SUBUTEX DE NASREDDINE SHILI SUR NOS ÉCRANS

Il a osé le faire !

Par Lotfi Ben Khelifa – Le Temps – Publié le 08 – 12 – 2018.

Le second long-métrage du réalisateur tunisien Nasreddine Shili ,«Subutex», est sur nos écrans depuis le 5 décembre. Un documentaire qui n’est pas seulement audacieux et courageux. Il est le premier dans son genre, ayant dépassé la ligne de démarcation des interdits.
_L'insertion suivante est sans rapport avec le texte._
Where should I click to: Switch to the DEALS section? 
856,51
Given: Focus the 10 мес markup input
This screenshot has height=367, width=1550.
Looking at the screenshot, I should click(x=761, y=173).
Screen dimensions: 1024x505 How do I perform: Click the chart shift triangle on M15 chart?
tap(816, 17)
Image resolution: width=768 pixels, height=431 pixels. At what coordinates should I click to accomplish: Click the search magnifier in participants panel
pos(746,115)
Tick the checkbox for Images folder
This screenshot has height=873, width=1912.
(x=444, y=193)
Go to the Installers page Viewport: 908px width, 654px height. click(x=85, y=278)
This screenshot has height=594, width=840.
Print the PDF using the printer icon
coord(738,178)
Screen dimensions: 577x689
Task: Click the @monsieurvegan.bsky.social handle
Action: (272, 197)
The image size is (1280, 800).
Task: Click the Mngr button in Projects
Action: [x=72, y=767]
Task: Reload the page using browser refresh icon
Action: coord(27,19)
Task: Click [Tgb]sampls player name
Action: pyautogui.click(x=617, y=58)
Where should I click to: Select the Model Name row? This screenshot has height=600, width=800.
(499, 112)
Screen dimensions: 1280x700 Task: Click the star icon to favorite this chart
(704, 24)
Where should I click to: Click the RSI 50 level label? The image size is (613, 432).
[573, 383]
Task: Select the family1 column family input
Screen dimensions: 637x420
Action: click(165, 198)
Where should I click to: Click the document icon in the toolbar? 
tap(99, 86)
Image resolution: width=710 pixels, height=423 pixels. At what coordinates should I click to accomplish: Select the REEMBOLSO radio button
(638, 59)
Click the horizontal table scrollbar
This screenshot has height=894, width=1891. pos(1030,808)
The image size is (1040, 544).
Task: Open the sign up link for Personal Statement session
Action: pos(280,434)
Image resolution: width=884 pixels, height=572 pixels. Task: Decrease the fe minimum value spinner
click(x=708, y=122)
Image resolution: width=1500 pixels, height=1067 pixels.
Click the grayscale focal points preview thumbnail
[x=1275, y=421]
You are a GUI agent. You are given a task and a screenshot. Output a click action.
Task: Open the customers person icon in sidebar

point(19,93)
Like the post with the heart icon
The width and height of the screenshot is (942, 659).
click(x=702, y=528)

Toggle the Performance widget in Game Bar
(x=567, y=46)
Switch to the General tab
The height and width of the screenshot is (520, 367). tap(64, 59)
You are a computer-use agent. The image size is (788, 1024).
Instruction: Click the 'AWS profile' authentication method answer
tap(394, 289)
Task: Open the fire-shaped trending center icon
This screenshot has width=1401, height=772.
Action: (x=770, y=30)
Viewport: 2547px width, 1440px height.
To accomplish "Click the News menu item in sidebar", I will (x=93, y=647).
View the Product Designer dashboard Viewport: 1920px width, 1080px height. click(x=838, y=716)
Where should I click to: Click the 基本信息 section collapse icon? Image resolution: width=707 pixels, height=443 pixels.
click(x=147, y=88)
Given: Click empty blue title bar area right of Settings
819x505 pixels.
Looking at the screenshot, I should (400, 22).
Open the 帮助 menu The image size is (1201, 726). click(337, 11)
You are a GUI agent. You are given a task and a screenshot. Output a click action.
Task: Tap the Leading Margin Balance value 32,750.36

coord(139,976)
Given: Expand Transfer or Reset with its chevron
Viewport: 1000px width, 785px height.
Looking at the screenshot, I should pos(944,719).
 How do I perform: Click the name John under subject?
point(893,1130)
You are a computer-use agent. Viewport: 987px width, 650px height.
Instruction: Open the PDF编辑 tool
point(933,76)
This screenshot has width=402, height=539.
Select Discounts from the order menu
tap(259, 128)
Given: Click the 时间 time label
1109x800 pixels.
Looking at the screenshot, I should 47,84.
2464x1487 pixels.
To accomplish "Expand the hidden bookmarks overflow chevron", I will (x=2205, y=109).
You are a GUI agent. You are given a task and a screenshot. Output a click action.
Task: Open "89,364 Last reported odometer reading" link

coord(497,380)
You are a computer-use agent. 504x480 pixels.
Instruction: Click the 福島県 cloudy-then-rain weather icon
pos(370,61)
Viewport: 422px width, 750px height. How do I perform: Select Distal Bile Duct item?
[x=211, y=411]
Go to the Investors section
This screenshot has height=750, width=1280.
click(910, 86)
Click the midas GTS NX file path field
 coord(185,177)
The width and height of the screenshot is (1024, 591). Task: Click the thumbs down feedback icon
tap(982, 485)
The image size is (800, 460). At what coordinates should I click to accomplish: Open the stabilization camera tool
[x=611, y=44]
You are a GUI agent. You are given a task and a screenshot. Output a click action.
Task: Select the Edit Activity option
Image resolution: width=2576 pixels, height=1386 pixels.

Les tabous, puisqu’il faut les appeler par leur nom, que la société tunisienne renie, rejette et dont elle ne veut point parler. Ces tabous et ces «mauvaises choses» ont bloqué et détruit la vie normale de jeunes et de moins jeunes ayant pourtant et parfois un haut niveau intellectuel. Et point de digression, restons dans le film qui nous fait perdre la tête autant que le Subutex, sujet primordial dans ce film. Cette drogue «magique» mène à l’addiction et donc à la difficulté de la quitter, (sans aucune lapalissade.) Mais il est également question d’homosexualité masculine et de l’oubli presque total des gouvernants dans laquelle vit une tranche de citoyens tunisiens dont certains n’ont pas de papiers (chez-eux – Eh oui !) Ils vivent à Tunis dans un vieux quartier populaire situé pourtant à quelques encablures de la Kasbah, quartier ministériel représentant ou sous-entendant la souveraineté tunisienne. Nasreddine Shili dévoile «le hors-champ » d’une certaine catégorie de Tunisiens paumés et détruits. Il s’y arrête, insiste encore plus et y reste. Sa caméra portée filme en plans-séquence, en plans rapprochés, en gros-plans et en inserts. Son objectif suit la vie quotidienne d’un duo : «Fanta» et «Rzouga», qui vivent en couple dans une atmosphère des plus tendues, dans un lieu délabré et insalubre. Leur amour, devenu pourtant impossible, perdure.

«Fanta» est un peu trop pleurnichard pour être trop jaloux envers son «homme», à l’opposé de «Rzouga», le «viril» calme et au grand coeur qui suit de près la vie de son copain, tout en essayant de le faire sortir du gouffre de la toxicomanie par injection du Subutex qu’il lui injectait lui-même ! Une cure de désintoxication, si on peut l’appeler ainsi, dans une station thermale, après la découverte, suite à une analyse de sang chez «Fanta», du virus de l’hépatite C. Une belle lueur d’espoir qui disparaîtra au plus vite. Tout ne semble pas s’arranger, c’est le statu quo total, le retour à la case départ d’une vie sans vie, invivable, dure et tuante. Le film ne nous épargne pas le langage très cru des personnages. Excusez du peu ! semble nous dire le réalisateur. Car il reste tout simplement fidèle à la vérité et à la réalité des choses. Cette réalité, racontée à travers des scènes diurnes et nocturnes, est sans auto-censure. Ces personnages hors du commun vivent parmi nous. Leur langage est le fruit d’une langue bien déliée et d’une autre conception de la vie. Ils sont dans toute leur liberté de vivre leur vie, mais se heurtent aux résultats négatifs et parfois inattendus qui en découlent. La caméra de Nasreddine Shili nous fait entrer de plain-pied dans ces bas-fonds sans crier gare et comme si on connaissait déjà les personnages du film. Leur histoire est narrée et construite à la manière d’un film de fiction avec les détails du suspense, de l’inattendu et du dénouement ou non de l’histoire. Certains cinéastes, de chez nous et d’ailleurs, considèrent qu’un film en est un, sans que cela puisse être catalogué dans le registre des fictions ou des documentaires. «Subutex» nous flanque en pleine figure «une histoire vraie», comme dirait un réalisateur iranien. Mais il n’est point commode de filmer aujourd’hui des gens marginaux en plein cœur de leur milieu. Nasreddine Shili a osé le faire et a réussi.